RECORDS SUPPLIED.
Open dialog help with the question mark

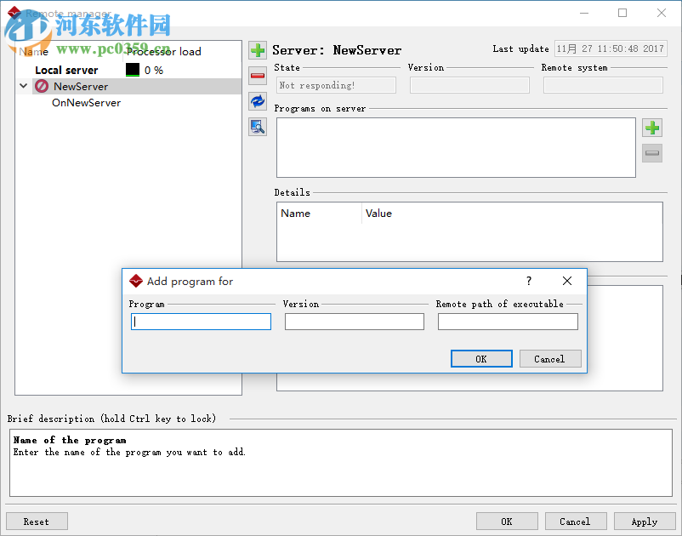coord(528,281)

---

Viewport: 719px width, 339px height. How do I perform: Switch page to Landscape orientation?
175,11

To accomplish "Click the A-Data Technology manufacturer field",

WHAT YOU NEED TO DO. Retype the portion of the data above that starts on the line with "Viewport: 719px width, 339px" and finishes on the line with "the A-Data Technology", including both of those lines.

SOLUTION TO THIS TASK.
Viewport: 719px width, 339px height. How do I perform: Switch page to Landscape orientation?
175,11

To accomplish "Click the A-Data Technology manufacturer field",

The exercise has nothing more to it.